Sin embargo comenta también que las disputas por las diferencias de equipos continuó a las afueras del estadio, donde los hinchas de otras ciudades llegaban a pedir dinero en los sitios aledaños a este y ese era el detonante para que los hinchas de la región intervinieran por lo que ellos consideran su territorio; la policía consiguió contrarrestarlos en su mayoría a diferencias de otras ciudades en las que los enfrentamientos entre barras terminaban en daños materiales y muerte por riñas.

En el 2009 luego de creada la ley 1270 (web, Gestor normativo ley 2070 de 2009)  para la seguridad, comodidad y convivencia en el fútbol, en la capital huilense se implementa un proyecto de 10 años con los jóvenes integrantes de las barras que buscaba capacitar y emplear aproximadamente 15 de ellos directamente, con ayuda del Sena Regional Huila, la Policía Metropolitana y la Alcaldía de Neiva, la cual generó recursos para unidades productivas; fue entonces de esta manera como se dio montaje para la barra del Huila la Tienda auriverde, para la del Nacional la Tienda Verdolaga y para la de Millonarios la Tienda Tatto.

Tienda Auriverde
La tienda se encuentra ubicada en el barrio Altico calle 6 #13-16. Fuente: facebook Tienda Auriverde.

Sin embargo Cristian Bautista hincha líder de la barra del Atlético Huila, dueño de la tienda auriverde dice que a pesar de que su es uno de los pocos negocios que aún se mantienen hace falta verdaderas capacitaciones para ellos ya que varios líderes no consiguieron sostener su negocio a largo tiempo por el desconocimiento de manejos económicos administrativos, para Bautista no hay un real apoyo por parte de la administración local.

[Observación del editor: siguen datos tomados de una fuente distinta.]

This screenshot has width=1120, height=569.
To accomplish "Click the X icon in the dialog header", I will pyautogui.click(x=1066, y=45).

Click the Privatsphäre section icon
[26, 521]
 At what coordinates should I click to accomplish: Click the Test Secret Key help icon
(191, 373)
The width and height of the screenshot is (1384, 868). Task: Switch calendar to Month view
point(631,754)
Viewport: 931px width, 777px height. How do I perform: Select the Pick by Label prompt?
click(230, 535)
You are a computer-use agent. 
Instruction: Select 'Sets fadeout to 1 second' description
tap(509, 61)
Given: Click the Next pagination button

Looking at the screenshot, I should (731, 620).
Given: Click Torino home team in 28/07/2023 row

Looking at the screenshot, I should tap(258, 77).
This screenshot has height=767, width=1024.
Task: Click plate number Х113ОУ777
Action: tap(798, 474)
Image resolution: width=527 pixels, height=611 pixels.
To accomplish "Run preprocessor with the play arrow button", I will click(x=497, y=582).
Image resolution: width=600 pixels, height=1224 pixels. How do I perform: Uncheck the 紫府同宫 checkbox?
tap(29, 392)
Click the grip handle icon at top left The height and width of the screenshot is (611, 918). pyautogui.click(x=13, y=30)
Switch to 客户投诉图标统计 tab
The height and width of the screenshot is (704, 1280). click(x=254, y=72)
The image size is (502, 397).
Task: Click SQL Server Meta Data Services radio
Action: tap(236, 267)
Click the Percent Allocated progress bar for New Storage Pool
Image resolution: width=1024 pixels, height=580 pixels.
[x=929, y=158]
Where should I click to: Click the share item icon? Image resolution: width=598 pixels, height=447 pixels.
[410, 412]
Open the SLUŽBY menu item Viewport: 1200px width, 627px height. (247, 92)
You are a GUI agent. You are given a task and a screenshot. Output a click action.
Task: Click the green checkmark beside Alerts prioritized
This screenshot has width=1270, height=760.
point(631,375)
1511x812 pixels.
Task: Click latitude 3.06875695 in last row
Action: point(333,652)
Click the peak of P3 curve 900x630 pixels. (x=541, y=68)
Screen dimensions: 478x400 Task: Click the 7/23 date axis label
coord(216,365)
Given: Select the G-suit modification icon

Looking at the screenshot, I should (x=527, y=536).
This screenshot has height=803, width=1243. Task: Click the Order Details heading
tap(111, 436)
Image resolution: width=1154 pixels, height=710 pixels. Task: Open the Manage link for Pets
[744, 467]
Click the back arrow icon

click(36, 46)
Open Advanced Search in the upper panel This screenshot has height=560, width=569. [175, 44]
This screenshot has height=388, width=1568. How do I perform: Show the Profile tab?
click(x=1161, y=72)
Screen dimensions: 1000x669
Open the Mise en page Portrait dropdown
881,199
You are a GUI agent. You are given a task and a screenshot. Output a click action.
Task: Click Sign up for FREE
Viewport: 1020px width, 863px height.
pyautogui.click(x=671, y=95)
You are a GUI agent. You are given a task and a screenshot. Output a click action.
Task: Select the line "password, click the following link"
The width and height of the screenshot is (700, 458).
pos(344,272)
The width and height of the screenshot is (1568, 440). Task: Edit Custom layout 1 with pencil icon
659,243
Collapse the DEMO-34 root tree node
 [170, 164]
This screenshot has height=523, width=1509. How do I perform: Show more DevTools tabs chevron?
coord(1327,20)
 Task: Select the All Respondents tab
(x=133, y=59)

Las barras bravas del país se caracterizan popularmente por la violencia y el vicio sin embargo hinchas como Daniel y Cristian manifiestan que no todos los grupos lo son y critican a los medios de comunicación porque creen que tienden a ser bastante amarillistas porque no reconocen que desde el término hasta sus dinámicas han venido evolucionado de “barras bravas” a “barras futboleras”.

Para Cristian las barras futboleras se enfocan en tres sentidos, barra brava, barra popular y barra social.

De igual forma Daniel Pedrozo apoya diciendo las barras bravas también están teniendo otra manera de apropiarse y defender el territorio.

Los hinchas creen que tampoco se les están brindando las garantías necesarias para que sus hinchas los sigan alentando no sólo en la región de cada equipo sino en los demás lugares donde juegan los partidos de fútbol, los han limitado, como por ejemplo permitiendo la entrada al estadio de solo una barra para que no se presenten enfrentamientos. Es por esto que Cristian y Daniel, como muchos otros hinchas consideran necesario que los sectores gubernamentales ejecuten un trabajo de verdad con los muchachos no solamente dentro o fuera de los estadios sino desde los territorios donde ellos conviven o se encuentran con conflictos no solo de violencia sino también de vicio y hurto.